Algorithms¶
SeqPacker implements 11 bin-packing algorithms, from O(n) online to near-optimal offline.
Algorithm Comparison¶
| Algorithm | Short | Time | Approx. Ratio | Best For |
|---|---|---|---|---|
| NextFit | nf |
O(n) | 2.0 | Memory-constrained streaming |
| FirstFit | ff |
O(n log B) | 1.7 | Online baseline |
| BestFit | bf |
O(n log B) | 1.7 | Tighter online packing |
| WorstFit | wf |
O(n log B) | 2.0 | Even distribution |
| FirstFitDecreasing | ffd |
O(n log n) | 1.22 | Good offline default |
| BestFitDecreasing | bfd |
O(n log n) | 1.22 | Tighter offline packing |
| FirstFitShuffle | ffs |
O(n log n) | ~1.3 | Training randomness |
| ModifiedFFD | mffd |
O(n log n) | 1.18 | Mixed-size distributions |
| OptimizedBFD | obfd |
O(n log n) | 1.22 | Default (recommended) |
| ParallelOBFD | obfdp |
O(n log n) | 1.22 | Large datasets (multi-threaded) |
| Harmonic-K | hk |
O(n) | ~1.69 | Bounded-space online |
Which algorithm should I use?
Use obfd (the default) for most use cases. It matches the packing quality of FFD while being significantly faster thanks to a capacity-indexed segment tree.
Use obfdp for datasets over 100k sequences — it parallelizes OBFD across threads via Rayon.
Use ffs if you need training randomness — it shuffles sequences before packing, giving different packings each epoch with a deterministic seed.
Online vs Offline¶
Online algorithms (NF, FF, BF, WF, HK) process sequences in arrival order. They work with streaming input but produce less efficient packings.
Offline algorithms (FFD, BFD, FFS, MFFD, OBFD, OBFDP) sort or preprocess all sequences before packing. They require all input upfront but produce tighter packings.

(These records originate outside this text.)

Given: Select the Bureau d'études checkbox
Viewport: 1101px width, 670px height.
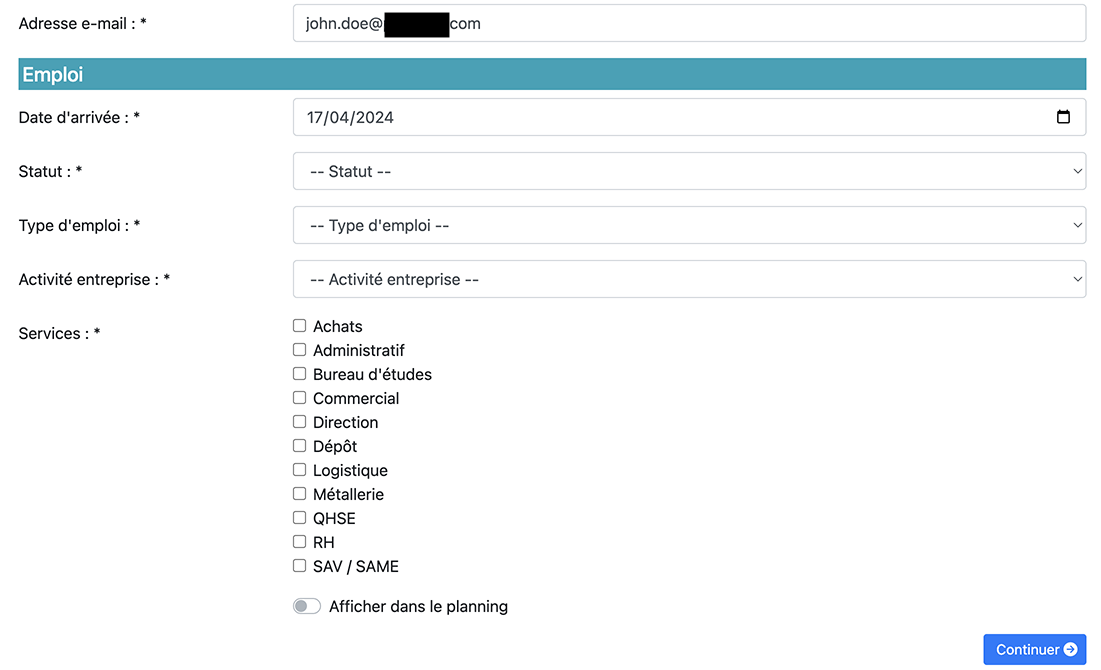Looking at the screenshot, I should point(300,374).
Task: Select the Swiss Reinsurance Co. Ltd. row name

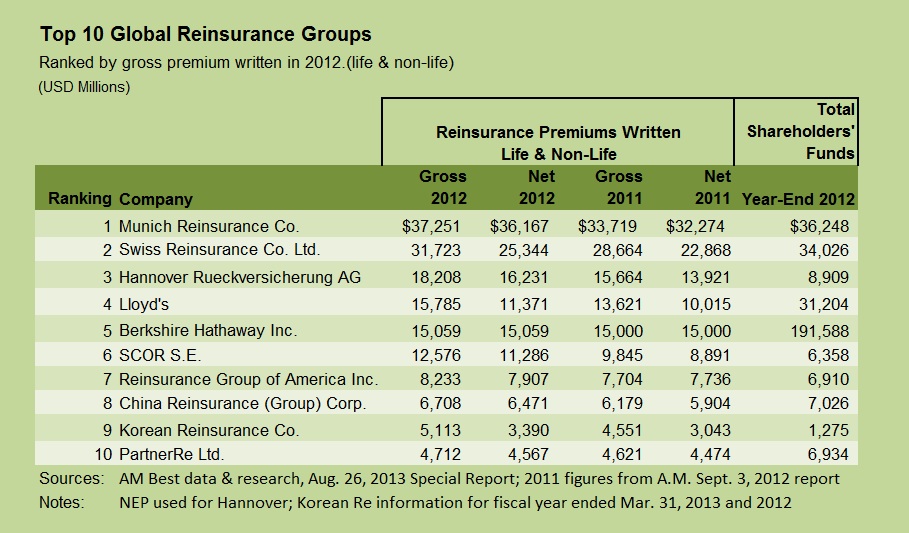Action: click(219, 250)
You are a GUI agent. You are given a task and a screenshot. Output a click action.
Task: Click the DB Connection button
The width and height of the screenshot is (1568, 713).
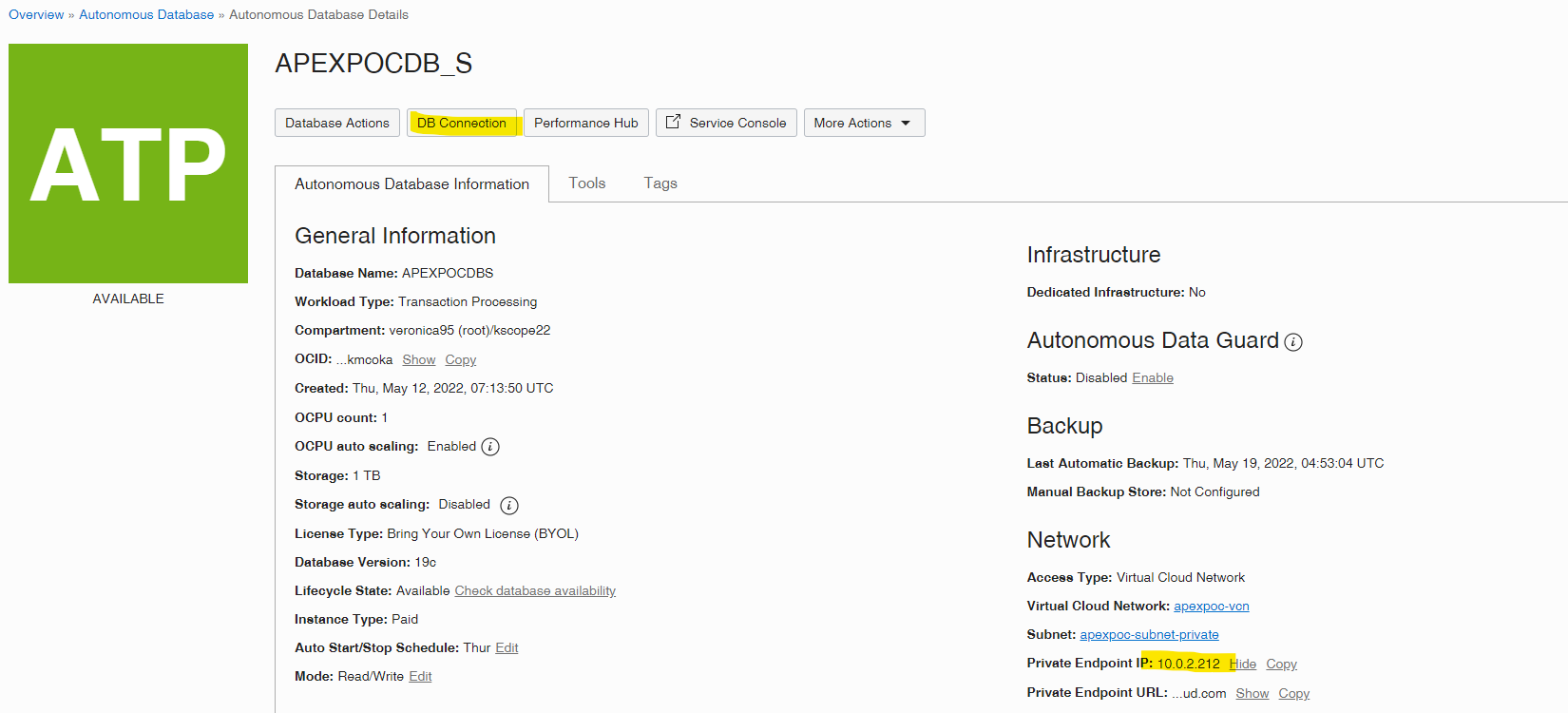coord(462,123)
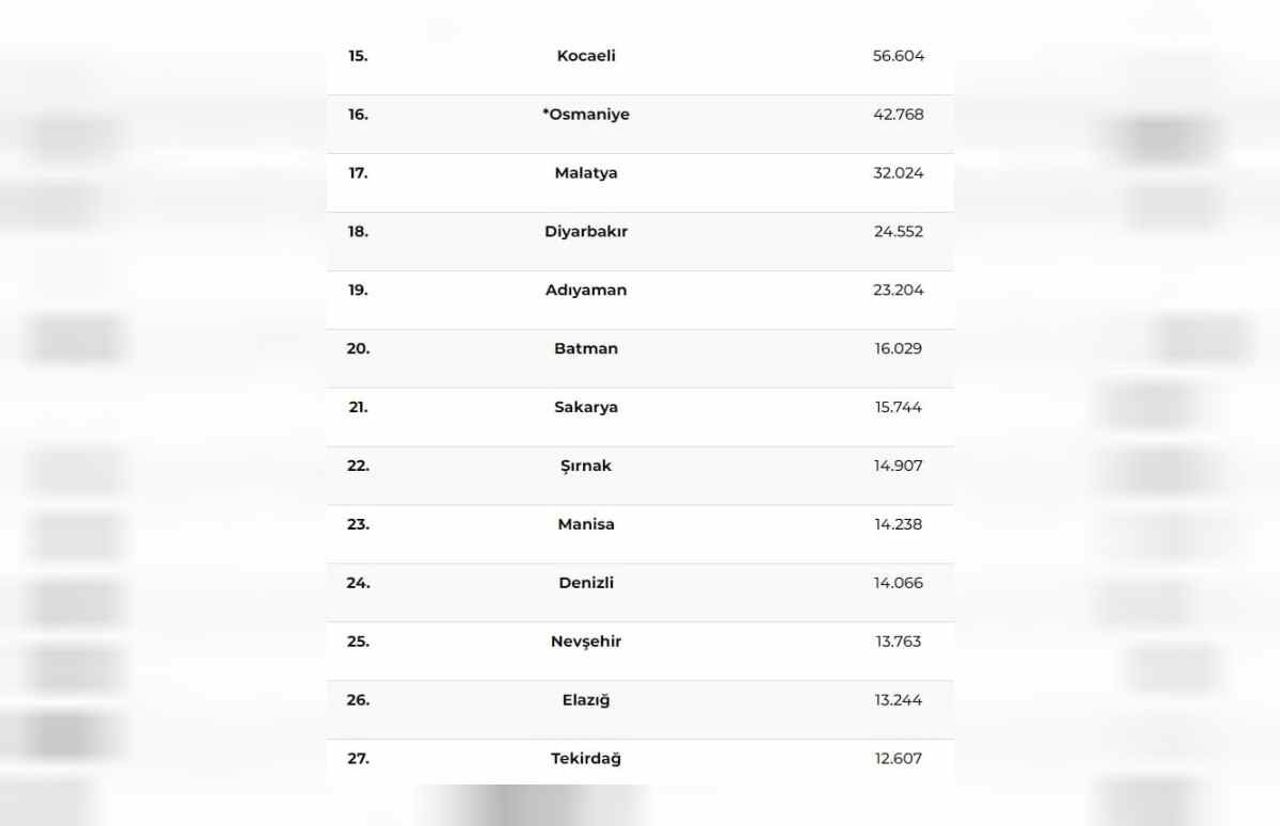Select the Şırnak table cell
The width and height of the screenshot is (1280, 826).
pyautogui.click(x=586, y=466)
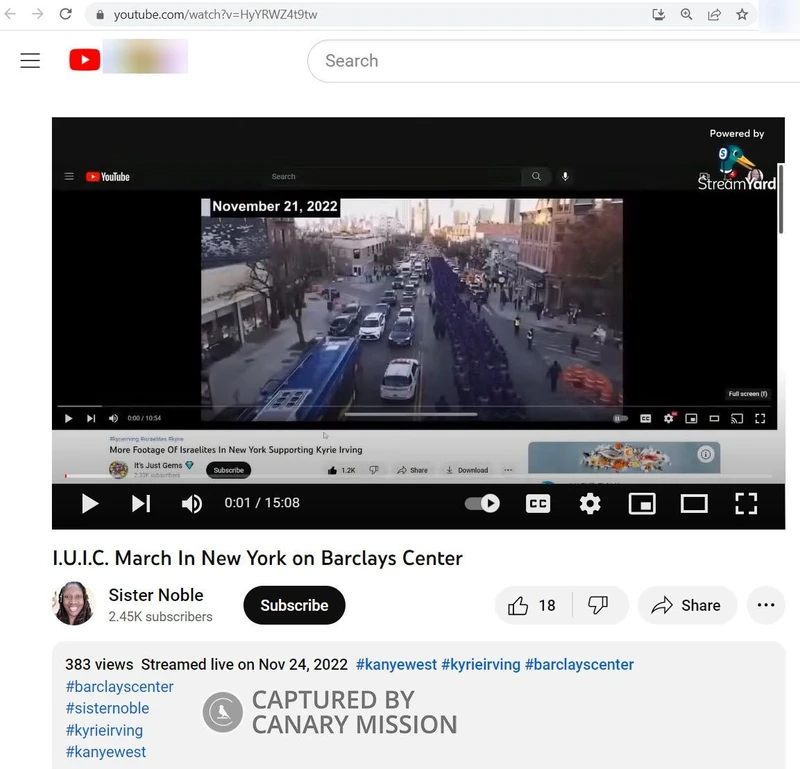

from seqpacker import Packer
# Offline (recommended) — sees all data, packs optimally
packer = Packer(capacity=2048, strategy="obfd")
result = packer.pack(all_lengths)
# Online (streaming) — processes one at a time
from seqpacker import StreamPacker
sp = StreamPacker(capacity=2048, strategy="nf")
Algorithm Details¶
NextFit (NF)¶
Maintains a single open bin. Each item either fits in the current bin or starts a new one. O(n) time, O(1) space. Worst packing quality but fastest and simplest.
FirstFit (FF)¶
Scans all open bins left-to-right, placing the item in the first bin with enough space. Uses a segment tree for O(log B) lookups.
BestFit (BF)¶
Places each item in the bin with the smallest remaining space that still fits. Produces tighter packings than FF by minimizing wasted space per bin. Uses a B-tree index.
WorstFit (WF)¶
Places each item in the bin with the largest remaining space. Spreads items more evenly across bins. Uses a B-tree index.
FirstFitDecreasing (FFD)¶
Sorts items largest-to-smallest, then applies FirstFit. The sorting step ensures large items are placed first, leaving small gaps that smaller items can fill. Approximation ratio: 11/9 OPT + 6/9.
BestFitDecreasing (BFD)¶
Sorts items largest-to-smallest, then applies BestFit. Similar quality to FFD with slightly tighter bin selection.
FirstFitShuffle (FFS)¶
Shuffles items with a deterministic seed, then applies FirstFit. Useful for training — gives different packings per epoch while remaining reproducible.
ModifiedFFD (MFFD)¶
Johnson & Garey's 5-phase algorithm. Classifies items into size classes (large, medium, small, tiny) and pairs them strategically. Theoretical ratio: 71/60 OPT + 1. Most beneficial for mixed-size distributions.
OptimizedBFD (OBFD)¶
The recommended default. Uses counting sort O(N) + a capacity-indexed segment tree for O(log L) best-fit queries. Same quality as BFD but significantly faster for large inputs.
ParallelOBFD (OBFDP)¶
Parallelizes OBFD across threads using Rayon. Splits items cyclically across workers, runs OBFD independently, then repacks boundary bins. Adaptive thread count based on input size:
- N <= 20k: 1 thread (delegates to OBFD)
- N <= 100k: 2 threads
- N <= 500k: 4 threads
- N > 500k: all available threads
Harmonic-K (HK)¶
Bounded-space online algorithm. Classifies items by size ratio and maintains one open bin per class. O(n) time, O(k) space. Can use more bins than FF/BF due to class segregation — this is expected behavior, not a bug.